ASUS KRPA-U16 not working with EPYC 7D13 (100-000000322)

zedei

New Member
Jul 3, 2021
11
1
3
My ASUS KRPA-U16 motherboard is working fine with EPYC ROME 7742. I upgraded the BIOS to both ROME and MILAN latest versions using BMC web ui. Upon installing the EPYC 7D13 processor it does not POST. If I replace the CPU with the original 7742 is works again.
It's hard to find any info on this 7D13 processor. AMD tech support doesn't even know what it is. lol.
 

rootwyrm

Member
Mar 25, 2017
60
68
18
www.rootwyrm.com
The 7D13 is a low power variant of the 7V13, both of which are contract customer CPUs. Not OEM-only - contract customer only. You would have to extract the signed AGESA including the signature from the source system board. And the 7D13 variant has extremely specific microcode.
 
  • Like
Reactions: chraac and zedei

RolloZ170

Well-Known Member
Apr 24, 2016
1,556
402
83
54
It's hard to find any info on this 7D13 processor. AMD tech support doesn't even know what it is.
7D13 is imho the MILAN pendant of the ROME 7D12. DELL OEM, preinstalled in datacenter servers (replaced by customers need) and vendor locked then.
 

RageBone

Active Member
Jul 11, 2017
548
138
43
7D13 is imho the MILAN pendant of the ROME 7D12. DELL OEM, preinstalled in datacenter servers (replaced by customers need) and vendor locked then.
PSB Locks cause a Postcode in the 78 to 7F Range if i remember correctly.
Anything else is not caused by a vendor-lock.
Missing microcode is the most reasonable explanation in my opinion.
Especially if those CPU are indeed of a different stepping then retail.
 

rootwyrm

Member
Mar 25, 2017
60
68
18
www.rootwyrm.com
PSB Locks cause a Postcode in the 78 to 7F Range if i remember correctly.
Anything else is not caused by a vendor-lock.
Missing microcode is the most reasonable explanation in my opinion.
Especially if those CPU are indeed of a different stepping then retail.
You are correct (I can't say exactly which, because it does vary by BIOS.) It will also indicate PSB fuse trip if you have the appropriate hookups (Asus board doesn't though.) The 7D13 is, as I said, a low-power contract customer part with a unique SKU and unique microcode. Which is literally all the information I or anyone else has on it to date. This may in fact, be the first sample to be found in the wild at all.
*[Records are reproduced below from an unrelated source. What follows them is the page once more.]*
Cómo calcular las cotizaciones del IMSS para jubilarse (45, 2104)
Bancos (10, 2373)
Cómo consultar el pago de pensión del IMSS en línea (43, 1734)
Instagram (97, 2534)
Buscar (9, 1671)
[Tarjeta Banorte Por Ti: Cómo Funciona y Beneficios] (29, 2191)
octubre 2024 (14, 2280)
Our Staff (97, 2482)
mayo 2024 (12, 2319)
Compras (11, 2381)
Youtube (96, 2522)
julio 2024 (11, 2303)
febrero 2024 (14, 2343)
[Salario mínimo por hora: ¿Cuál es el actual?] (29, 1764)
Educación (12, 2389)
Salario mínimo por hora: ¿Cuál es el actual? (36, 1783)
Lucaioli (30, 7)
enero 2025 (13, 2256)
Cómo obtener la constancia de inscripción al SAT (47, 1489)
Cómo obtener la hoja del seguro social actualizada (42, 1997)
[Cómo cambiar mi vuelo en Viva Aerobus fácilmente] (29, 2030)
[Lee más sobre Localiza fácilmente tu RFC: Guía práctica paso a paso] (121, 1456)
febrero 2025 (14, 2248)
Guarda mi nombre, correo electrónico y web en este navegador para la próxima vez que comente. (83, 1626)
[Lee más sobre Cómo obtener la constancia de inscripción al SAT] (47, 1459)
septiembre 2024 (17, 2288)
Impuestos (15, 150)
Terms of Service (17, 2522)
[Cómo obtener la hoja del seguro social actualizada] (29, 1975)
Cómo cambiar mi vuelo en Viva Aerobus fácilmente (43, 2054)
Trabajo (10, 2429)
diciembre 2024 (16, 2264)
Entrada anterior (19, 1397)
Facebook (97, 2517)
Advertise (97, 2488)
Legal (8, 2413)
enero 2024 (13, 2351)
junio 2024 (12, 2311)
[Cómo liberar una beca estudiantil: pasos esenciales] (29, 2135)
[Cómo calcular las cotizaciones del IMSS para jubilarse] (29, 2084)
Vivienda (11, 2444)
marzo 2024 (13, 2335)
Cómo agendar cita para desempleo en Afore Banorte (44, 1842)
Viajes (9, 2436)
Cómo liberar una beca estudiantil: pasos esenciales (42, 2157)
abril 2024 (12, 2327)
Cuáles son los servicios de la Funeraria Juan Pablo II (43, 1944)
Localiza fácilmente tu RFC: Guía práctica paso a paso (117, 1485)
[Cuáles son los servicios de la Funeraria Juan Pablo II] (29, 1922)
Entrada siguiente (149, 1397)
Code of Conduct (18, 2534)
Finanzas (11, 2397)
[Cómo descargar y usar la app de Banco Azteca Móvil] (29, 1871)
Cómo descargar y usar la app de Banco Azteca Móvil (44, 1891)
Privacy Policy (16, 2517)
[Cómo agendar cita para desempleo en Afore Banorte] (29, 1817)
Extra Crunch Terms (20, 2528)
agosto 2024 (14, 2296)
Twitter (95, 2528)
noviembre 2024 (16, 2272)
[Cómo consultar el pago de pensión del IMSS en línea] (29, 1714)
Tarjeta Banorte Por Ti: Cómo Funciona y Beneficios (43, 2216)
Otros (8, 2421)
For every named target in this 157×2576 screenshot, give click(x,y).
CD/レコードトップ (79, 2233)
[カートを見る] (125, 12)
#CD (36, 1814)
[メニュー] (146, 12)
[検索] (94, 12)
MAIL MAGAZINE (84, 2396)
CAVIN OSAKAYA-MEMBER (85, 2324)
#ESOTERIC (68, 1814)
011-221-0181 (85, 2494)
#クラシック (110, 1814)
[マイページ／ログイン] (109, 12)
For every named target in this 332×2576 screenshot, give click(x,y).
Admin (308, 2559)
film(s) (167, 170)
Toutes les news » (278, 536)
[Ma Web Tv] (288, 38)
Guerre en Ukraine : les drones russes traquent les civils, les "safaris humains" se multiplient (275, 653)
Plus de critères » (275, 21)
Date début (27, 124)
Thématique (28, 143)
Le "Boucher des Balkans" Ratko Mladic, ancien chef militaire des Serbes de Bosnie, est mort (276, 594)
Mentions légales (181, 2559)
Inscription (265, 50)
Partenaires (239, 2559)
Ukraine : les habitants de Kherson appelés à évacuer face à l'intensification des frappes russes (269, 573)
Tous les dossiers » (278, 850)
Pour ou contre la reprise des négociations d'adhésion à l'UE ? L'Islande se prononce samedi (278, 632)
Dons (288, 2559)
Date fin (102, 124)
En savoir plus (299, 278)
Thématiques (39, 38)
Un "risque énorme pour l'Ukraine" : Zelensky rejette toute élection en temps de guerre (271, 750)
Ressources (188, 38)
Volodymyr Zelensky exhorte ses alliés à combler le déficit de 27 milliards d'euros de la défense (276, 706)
And honestly, even I don't know that I could get it working based on that. AGESA's signed, and even attempting to run any variant microcode would require breaking seal. With the right board you could load some special pieces into the BIOS, but that's no guarantee the CPUIDs even present. And retail boards literally can't do it - it's more than just using SPI to write the BIOS, even without PSB enable.
 

RageBone

Active Member
Jul 11, 2017
548
138
43
@rootwyrm i understand what you are saying but some things don't make sense to from your choice of words.

PSB fuse trip if you have the appropriate hookups (Asus board doesn't though.)
What Hookups do you mean that the krpa is supposed to not have?

And what do you mean with "seal" and breaking it?
AGESA's signed, and even attempting to run any variant microcode would require breaking seal.
you are specifically mentioning signatures previously so i think you mean something else?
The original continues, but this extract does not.